The company last week held a ceremony to mark the start of work on the site of its 27MW data center.
Announced late last year, the project comprises a three-story, 27MW data center on a 4.5-acre site, which is scheduled to achieve RFS by mid-2026. The building will feature a closed-loop cooling design.
Kent Andersson, program controls director for the Americas at Yondr Group, said: “Our Toronto data center forms a key part of our strategy for North America, where there is an urgent need to increase capacity to support the digital economy. This project will play a key role in providing the infrastructure needed to support cutting-edge cloud computing and connectivity and enable the development of AI and future technologies in Canada and beyond."

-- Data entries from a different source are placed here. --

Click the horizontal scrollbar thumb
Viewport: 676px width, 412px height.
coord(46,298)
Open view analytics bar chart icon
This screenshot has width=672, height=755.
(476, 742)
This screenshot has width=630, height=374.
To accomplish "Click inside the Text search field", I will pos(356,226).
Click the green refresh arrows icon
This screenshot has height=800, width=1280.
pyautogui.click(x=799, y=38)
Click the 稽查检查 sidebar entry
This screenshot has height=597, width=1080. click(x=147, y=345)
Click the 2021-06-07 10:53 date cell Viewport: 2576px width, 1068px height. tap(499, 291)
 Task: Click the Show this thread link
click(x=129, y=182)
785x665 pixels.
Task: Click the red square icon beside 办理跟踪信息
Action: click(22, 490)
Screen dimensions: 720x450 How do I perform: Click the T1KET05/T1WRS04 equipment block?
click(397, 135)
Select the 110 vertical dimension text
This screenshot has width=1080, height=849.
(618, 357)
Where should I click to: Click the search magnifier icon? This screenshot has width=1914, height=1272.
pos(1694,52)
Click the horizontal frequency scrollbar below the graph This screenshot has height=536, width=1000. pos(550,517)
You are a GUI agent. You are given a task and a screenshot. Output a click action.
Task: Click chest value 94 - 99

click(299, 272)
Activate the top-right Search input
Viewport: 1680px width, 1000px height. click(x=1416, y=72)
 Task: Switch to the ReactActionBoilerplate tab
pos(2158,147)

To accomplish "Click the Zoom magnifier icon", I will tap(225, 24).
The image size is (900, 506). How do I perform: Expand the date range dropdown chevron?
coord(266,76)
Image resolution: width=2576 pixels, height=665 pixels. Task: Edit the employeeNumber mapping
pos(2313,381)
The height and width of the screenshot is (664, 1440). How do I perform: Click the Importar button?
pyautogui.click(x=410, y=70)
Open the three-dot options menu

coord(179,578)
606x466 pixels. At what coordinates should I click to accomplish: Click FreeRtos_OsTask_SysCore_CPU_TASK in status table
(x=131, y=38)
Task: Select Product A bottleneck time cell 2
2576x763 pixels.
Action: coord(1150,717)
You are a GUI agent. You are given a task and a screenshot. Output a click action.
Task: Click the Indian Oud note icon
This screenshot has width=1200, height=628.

Yondr is a developer, owner, and operator of data centers. The company currently has a contracted capacity of 878MW, with more than 58MW currently operational. The company has projects in Virginia, the UK, Malaysia, Indonesia, Japan, Germany, the Netherlands, and India.
Headquartered in London, it was was previously owned by single-family investment office Cathexis, Apollo Global Management, and Mubadala. October 2024 saw DigitalBridge announce it would acquire Yondr, though terms weren’t disclosed.
Toronto, Ontario, is a major data center market within Canada, with some 80 facilities across the city, according to Data Center Map. Operators in the area include Telehouse, Digital Realty, Equinix, Cologix, EdgeConneX, Centersquare, Hut 8, Cogent, eStruxture, Serverfarm, Stack, OVH, Compass, and others. Google and Microsoft have cloud regions in Toronto.